Hi Weng,
Weng Tianxiang said:
NAND comprises 2 P-type pass gates serial coupled to VC and 2 N-type
pass gate parallel coupled to ground and control input of each P-type
pass gate and N-type pass gate is coupled to one of input.
One 2-input multiplexer has a P-type pass gate and a N-type pass gate.
Their select input terminal are tied together and their 2 input
terminal are coupled to 2 inputs and their outputs are connected
together.
Which one is faster? Can you give some data on them. I don't have ASIC
experiences and don't have its related time estimate software
experiences. I want someone to provide some tips on its speed level.

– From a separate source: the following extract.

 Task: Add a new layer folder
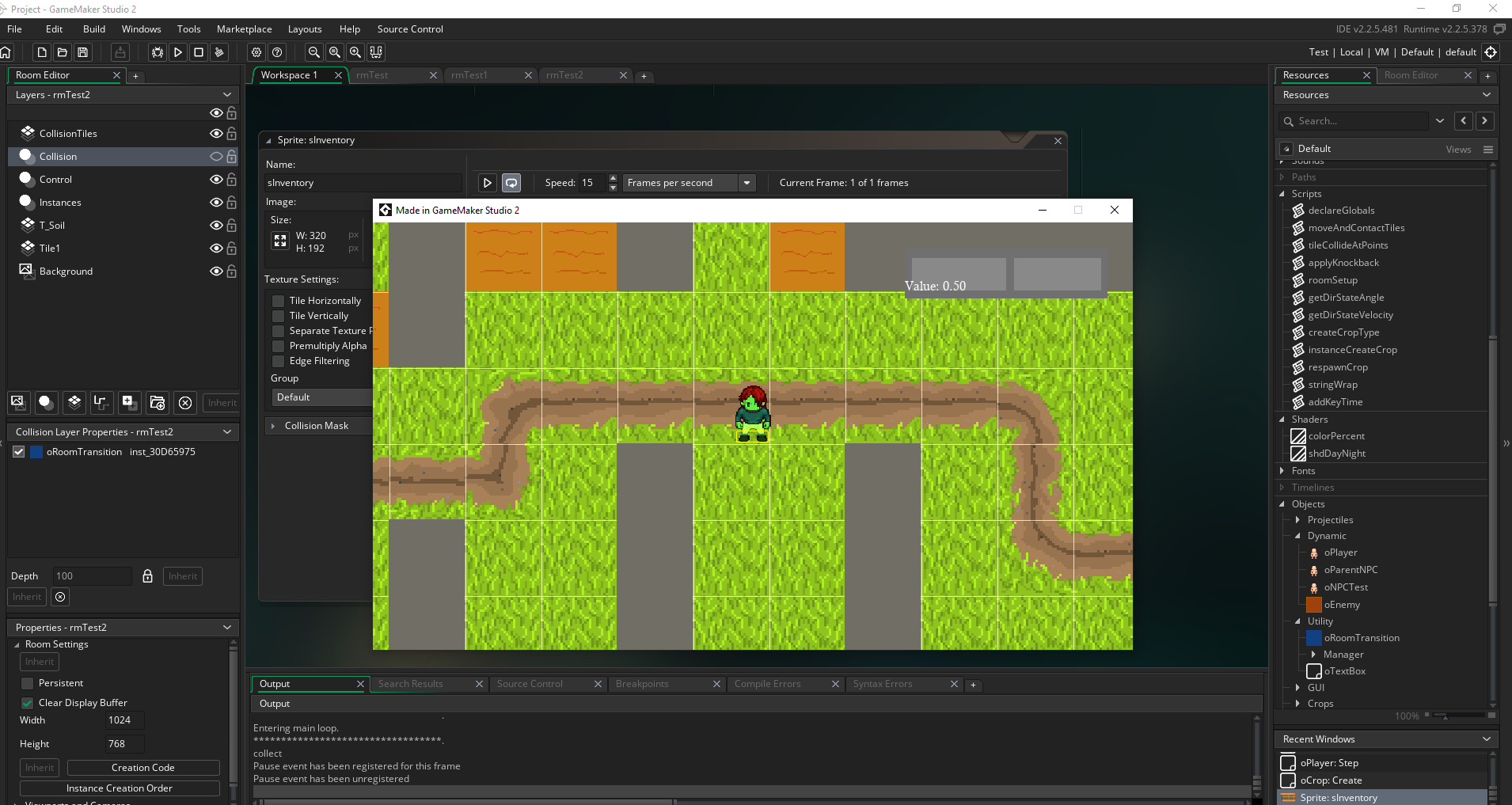(x=157, y=402)
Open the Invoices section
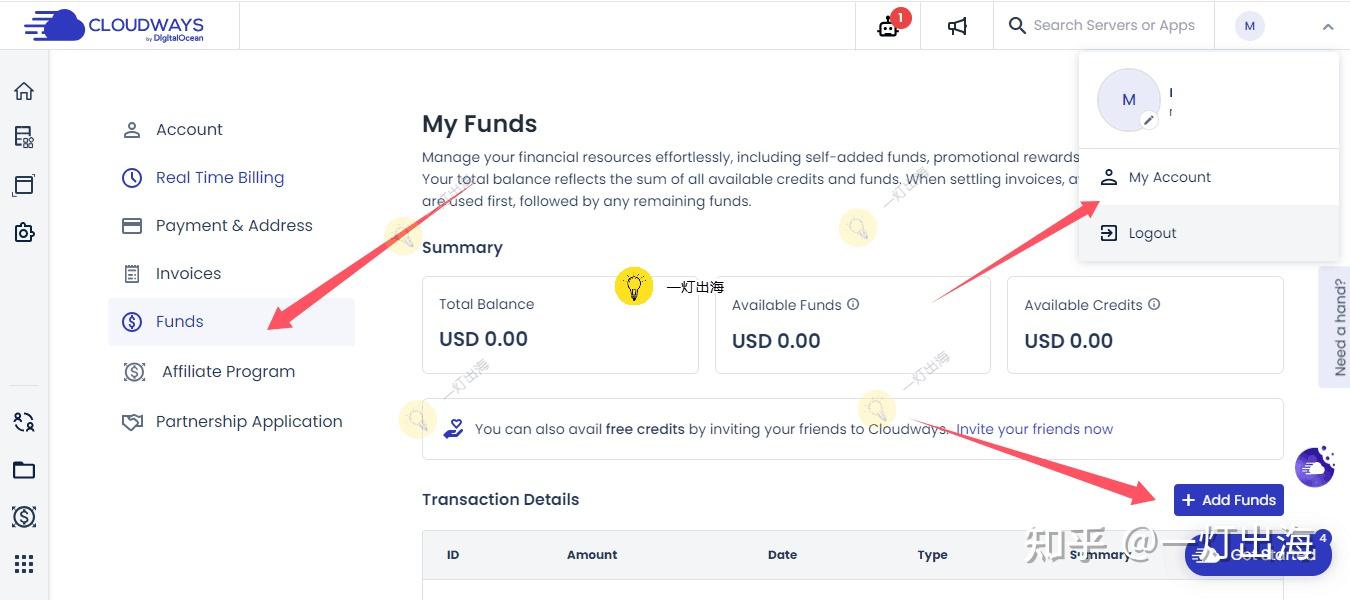 point(188,274)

It's long since I did full custom layout and SPICE simulations on the
layout, so I can't give you have hard data. But a NAND2 gate in a
commercial 130nm process is less than 100psec (depending on output
drive etc).
In the standard 2-input NAND implementation each input will see a
p-mos and an n-mos gate, and the output drive is directly from
VDD/VSS.
Time for some ascii-art (please use a fixed-pitch font when viewing this):
VDD
-------------
| |
|- |-
A-o| B-o|
|- |-
| |
+------+--- Y
|
|-
A--|
|-
|
|-
B--|
|-
|
-------------
VSS
Pass-gate/mux implementation:
B
|
o
---
| |
VSS--- -----+
| | |
--- |
| |
+--!B +---Y
| |
o |
--- |
| | |
A--- -----+
| |
---
|
|
B
(please bear with my lazyness - !B is input B inverted)
The first implementation requires 4 transistors, is quite symmetric
wrt rise/fall time and delay from input to output.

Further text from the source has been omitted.